EXERCISE TASK 1
Reproduce the records word for word, from their first line through the line holding "click(x=93, y=174)", both included.

SOURCE TEXT
BEGIN

The same principles apply as when grazing ruminants, with adjustments for horses’ grazing habits and needs.



Several years before Joe Pokay started as general ranch manager at Noble Research Institute, he experimented with adaptively grazing his working horses, moving them from one part of the pasture to another to help the grass.


“I just knew I never liked the way the horse traps looked, and they’re usually right by your house,” Pokay says. “When I first started, I didn’t really understand what I was doing with the rest periods and all that,” he says, but as he fully adopted adaptive multi-paddock grazing, he found that “a horse pasture doesn’t have to be ‘sacrificial’ land.”


“Every acre matters,” Pokay says. “If I apply the same principles to the 25 acres my horses graze as I do to the rest of the ranch, it’ll benefit from the same positive effects: fresh grass, better nutrition, better health for the animals, better health for the soil, and I’m all about that.”


Same soil health principles, different expectations

If you want to apply regenerative practices to every acre, start by simply recognizing the ways your horses are, in fact, going to differ from your commodity livestock.


“If a cow falls off, loses condition, doesn’t get bred back, she’s pretty primed to be culled. But I’m not going to do that with my horses,” Pokay says. “I’m not going to wreck a good horse by trying to graze them too tight. There are some concessions I’ll make to keep a good horse around. But I’m not going to wreck my soil to do it.”


It is true that because of their top teeth, horses tend to graze closer to the ground. That can be especially damaging to tender, new growth.

END

Word and element pointing entries
BEGIN

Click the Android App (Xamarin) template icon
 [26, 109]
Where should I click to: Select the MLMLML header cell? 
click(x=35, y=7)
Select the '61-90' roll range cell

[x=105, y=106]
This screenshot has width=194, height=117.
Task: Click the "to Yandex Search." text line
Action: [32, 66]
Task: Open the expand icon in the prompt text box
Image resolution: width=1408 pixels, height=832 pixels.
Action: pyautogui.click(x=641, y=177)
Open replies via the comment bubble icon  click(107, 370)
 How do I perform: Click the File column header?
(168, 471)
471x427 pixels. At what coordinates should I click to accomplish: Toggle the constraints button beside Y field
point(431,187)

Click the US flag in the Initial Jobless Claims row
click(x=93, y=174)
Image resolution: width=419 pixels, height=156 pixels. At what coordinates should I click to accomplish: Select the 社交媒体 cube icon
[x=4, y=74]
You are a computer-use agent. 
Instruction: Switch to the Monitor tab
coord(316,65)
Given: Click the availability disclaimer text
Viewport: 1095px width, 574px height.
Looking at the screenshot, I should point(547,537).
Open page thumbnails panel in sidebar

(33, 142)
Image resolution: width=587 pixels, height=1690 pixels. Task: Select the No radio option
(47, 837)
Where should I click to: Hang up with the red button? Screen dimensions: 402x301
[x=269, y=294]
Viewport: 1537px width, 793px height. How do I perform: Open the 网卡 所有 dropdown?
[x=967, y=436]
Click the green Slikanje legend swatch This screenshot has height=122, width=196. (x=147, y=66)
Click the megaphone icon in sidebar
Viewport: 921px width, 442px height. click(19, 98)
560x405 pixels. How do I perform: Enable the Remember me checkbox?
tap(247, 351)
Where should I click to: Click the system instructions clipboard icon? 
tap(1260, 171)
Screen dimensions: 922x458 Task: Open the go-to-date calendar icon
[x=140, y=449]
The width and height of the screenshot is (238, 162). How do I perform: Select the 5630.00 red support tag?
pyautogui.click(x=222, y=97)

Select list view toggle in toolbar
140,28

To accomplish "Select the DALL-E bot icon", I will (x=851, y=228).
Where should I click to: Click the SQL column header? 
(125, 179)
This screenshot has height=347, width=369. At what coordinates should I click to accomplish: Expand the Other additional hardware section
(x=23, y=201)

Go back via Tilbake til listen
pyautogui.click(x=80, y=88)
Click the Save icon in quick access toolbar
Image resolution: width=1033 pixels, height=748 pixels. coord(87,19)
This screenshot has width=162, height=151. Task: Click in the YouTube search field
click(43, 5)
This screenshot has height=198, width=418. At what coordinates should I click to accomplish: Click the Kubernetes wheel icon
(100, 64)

END

EXERCISE TASK 2
Using the horse grazing text, answer these:
(a) How many acres do Pokay's horses graze?
(b) According to the text, what causes horses to graze closer to the ground?
(c) What did Pokay find that a horse pasture doesn't have to be?

WRITTEN SOLUTION 1
Click the Android App (Xamarin) template icon
 [26, 109]
Where should I click to: Select the MLMLML header cell? 
click(x=35, y=7)
Select the '61-90' roll range cell

[x=105, y=106]
This screenshot has width=194, height=117.
Task: Click the "to Yandex Search." text line
Action: [32, 66]
Task: Open the expand icon in the prompt text box
Image resolution: width=1408 pixels, height=832 pixels.
Action: pyautogui.click(x=641, y=177)
Open replies via the comment bubble icon  click(107, 370)
 How do I perform: Click the File column header?
(168, 471)
471x427 pixels. At what coordinates should I click to accomplish: Toggle the constraints button beside Y field
point(431,187)

Click the US flag in the Initial Jobless Claims row
click(x=93, y=174)

WRITTEN SOLUTION 2
(a) 25 acres.
(b) Their top teeth.
(c) "Sacrificial" land.